Select the lines of the records containing the word "computer" and list them.

- [Entries shown]
== Segment start ==
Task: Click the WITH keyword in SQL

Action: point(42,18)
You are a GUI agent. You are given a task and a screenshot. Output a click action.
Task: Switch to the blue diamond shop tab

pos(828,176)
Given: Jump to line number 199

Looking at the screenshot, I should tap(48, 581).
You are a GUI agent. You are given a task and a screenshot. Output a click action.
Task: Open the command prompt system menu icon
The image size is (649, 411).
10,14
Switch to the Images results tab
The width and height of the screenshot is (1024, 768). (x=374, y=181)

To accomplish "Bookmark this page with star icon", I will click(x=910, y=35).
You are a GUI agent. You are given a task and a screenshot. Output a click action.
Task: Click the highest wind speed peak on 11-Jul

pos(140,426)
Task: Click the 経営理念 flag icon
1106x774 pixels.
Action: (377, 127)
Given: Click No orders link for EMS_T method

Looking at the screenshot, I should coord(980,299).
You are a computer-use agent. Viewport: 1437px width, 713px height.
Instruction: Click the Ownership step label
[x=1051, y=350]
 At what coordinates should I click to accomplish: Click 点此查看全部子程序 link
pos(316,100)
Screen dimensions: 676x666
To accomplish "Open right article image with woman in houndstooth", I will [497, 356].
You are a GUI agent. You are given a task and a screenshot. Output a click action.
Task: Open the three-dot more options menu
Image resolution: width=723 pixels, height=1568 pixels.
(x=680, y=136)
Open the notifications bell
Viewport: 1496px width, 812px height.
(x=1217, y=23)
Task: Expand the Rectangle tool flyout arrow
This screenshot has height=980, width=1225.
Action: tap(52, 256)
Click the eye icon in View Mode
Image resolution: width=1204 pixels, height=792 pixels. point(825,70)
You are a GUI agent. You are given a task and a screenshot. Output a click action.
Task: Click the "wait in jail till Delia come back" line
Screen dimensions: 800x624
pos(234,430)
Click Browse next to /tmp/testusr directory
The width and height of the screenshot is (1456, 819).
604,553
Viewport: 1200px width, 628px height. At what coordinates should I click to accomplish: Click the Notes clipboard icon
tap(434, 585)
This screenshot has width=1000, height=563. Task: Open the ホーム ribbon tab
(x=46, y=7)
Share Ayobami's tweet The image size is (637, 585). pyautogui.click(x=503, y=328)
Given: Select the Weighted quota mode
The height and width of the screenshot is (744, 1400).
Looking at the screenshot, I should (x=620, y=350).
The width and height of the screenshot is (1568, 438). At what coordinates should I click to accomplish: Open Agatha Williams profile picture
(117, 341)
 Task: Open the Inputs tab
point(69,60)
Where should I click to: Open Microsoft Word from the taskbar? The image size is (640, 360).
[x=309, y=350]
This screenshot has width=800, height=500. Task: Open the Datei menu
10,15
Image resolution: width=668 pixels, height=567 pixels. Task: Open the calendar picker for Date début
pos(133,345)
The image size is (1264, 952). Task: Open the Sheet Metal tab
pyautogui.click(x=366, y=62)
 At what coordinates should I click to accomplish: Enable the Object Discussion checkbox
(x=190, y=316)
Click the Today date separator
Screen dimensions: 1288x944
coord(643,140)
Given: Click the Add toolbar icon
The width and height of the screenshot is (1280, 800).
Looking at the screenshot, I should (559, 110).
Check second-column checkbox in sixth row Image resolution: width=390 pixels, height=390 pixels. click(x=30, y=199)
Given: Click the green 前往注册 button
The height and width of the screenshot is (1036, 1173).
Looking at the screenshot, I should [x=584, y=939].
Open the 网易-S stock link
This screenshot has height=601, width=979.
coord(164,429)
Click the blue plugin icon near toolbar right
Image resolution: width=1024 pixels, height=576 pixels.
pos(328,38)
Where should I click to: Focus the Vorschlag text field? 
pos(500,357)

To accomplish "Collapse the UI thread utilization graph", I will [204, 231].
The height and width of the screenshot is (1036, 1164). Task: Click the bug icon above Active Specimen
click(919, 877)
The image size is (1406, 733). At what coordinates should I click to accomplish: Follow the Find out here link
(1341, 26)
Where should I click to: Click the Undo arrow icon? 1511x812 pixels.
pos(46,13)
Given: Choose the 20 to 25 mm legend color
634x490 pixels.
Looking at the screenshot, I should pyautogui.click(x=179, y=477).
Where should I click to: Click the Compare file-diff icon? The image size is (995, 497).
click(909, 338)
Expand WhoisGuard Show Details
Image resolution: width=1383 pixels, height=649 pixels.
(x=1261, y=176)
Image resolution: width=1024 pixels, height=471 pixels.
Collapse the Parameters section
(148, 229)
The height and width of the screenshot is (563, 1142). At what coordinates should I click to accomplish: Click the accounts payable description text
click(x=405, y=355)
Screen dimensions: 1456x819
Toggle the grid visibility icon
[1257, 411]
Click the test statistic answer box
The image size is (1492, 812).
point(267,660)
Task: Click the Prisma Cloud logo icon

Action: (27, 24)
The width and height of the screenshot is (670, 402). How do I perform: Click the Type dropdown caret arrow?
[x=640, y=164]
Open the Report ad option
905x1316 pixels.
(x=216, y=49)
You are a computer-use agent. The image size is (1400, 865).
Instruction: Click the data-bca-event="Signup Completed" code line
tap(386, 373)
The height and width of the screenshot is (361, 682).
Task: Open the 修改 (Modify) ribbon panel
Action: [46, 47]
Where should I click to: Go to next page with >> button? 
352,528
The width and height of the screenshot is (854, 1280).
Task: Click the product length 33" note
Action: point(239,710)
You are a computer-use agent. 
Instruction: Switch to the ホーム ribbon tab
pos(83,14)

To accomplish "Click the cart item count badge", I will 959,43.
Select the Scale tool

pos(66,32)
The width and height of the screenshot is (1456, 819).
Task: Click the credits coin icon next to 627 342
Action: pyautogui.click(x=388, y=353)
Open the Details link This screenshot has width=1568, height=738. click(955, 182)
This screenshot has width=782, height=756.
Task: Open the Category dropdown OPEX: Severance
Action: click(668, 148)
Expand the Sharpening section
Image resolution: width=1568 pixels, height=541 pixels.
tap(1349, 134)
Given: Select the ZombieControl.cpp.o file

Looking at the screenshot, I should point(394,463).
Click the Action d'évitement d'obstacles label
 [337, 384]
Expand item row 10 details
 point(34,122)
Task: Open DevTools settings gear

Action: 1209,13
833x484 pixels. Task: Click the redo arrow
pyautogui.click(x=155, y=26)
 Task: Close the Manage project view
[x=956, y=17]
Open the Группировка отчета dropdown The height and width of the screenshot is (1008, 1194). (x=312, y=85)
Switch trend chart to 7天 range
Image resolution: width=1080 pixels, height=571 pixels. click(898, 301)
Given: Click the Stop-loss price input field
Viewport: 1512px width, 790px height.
== Segment end ==
- [Solved exercise]
You are a computer-use agent. Viewport: 1437px width, 713px height.
You are a computer-use agent. The image size is (1400, 865).
You are a computer-use agent. 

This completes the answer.